As you hunt for limited-edition vinyl on Saturday, keep these Chicago-centric releases in mind.
Tuesday Apr 13, 2010.     By Gavin Paul
Centerstage Chicago Nightlife City Guide Arts

Rather than bore you with the numbers that show vinyl is getting its industry groove back, or make like "High Fidelity" reenactors and expound on the superiority of the medium, let's get to the Record Store Day bottom line: On April 17, some fine music shops across the nation will offer limited pressings for a small sampling of record collectors.

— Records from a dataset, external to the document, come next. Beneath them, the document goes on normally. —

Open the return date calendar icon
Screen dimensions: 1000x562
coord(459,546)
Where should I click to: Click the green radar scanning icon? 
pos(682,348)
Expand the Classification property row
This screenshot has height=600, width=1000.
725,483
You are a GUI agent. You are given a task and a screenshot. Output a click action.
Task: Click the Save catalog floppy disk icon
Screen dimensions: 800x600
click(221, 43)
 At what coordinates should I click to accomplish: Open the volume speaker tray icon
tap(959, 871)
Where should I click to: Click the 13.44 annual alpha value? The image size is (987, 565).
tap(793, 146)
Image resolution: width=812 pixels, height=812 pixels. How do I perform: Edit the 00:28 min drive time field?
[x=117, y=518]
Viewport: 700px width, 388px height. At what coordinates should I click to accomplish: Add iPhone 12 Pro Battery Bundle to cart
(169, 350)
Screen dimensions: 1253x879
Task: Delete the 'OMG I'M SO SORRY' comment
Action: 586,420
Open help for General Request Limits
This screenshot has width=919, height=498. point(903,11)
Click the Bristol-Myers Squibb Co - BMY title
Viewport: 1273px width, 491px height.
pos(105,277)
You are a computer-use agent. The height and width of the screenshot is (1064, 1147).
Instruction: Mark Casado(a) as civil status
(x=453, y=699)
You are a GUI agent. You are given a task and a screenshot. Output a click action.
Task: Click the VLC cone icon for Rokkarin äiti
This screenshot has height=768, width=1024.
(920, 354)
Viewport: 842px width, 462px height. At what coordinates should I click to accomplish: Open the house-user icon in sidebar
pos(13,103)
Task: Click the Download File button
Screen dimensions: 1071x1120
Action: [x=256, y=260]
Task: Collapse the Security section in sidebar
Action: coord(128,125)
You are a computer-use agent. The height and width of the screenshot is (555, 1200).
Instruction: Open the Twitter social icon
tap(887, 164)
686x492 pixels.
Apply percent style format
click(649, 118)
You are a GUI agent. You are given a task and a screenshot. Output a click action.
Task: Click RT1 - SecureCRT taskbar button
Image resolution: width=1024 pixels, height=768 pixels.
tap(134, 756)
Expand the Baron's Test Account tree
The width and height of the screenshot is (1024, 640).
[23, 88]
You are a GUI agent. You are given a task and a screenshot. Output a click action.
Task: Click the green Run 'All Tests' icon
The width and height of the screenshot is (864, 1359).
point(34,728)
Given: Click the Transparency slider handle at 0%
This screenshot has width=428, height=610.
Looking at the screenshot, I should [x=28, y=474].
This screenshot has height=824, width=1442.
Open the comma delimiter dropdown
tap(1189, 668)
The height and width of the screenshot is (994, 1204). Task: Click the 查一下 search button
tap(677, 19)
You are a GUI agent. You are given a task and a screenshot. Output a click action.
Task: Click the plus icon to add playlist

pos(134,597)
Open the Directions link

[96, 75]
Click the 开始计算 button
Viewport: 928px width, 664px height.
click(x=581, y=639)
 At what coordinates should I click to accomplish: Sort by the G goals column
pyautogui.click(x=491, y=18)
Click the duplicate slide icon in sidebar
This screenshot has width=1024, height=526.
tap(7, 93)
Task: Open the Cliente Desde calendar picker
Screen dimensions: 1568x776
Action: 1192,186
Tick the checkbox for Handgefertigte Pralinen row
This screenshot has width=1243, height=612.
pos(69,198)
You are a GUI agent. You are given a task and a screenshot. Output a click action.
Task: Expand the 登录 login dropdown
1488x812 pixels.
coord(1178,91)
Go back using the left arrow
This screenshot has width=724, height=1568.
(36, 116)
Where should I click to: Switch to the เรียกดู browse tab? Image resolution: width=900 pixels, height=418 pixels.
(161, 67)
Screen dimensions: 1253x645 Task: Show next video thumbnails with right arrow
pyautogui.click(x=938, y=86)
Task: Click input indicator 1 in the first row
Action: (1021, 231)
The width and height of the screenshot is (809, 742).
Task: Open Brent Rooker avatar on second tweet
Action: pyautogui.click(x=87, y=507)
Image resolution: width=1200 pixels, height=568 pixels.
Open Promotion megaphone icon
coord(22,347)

Of course, supporting your local, independent retailer is part of the package, with more than two-dozen Chicago-area shops participating in different ways, from in-store performances to free turntable repairs. But if you're really into keeping things close to home, consider dropping that tax refund on a limited-edition release from a local act. Here are some of our favorites to scope out on Saturday (these should be available at all participating shops, but you may want to call and check first):

Buddy Guy, A Man and the Blues
Buddy Guy — A Man and The Blues 12-inch
(Vanguard)
500 copies, $21.99
A lot of Chicago blues musicians are hailed as the originators of the modern sound, but it's tough to deny the influence of Buddy and his Fender Stratocaster. The former session star proved himself with this 1968 release, earning the right to be mentioned in the same sentence as B.B. King and Muddy Waters.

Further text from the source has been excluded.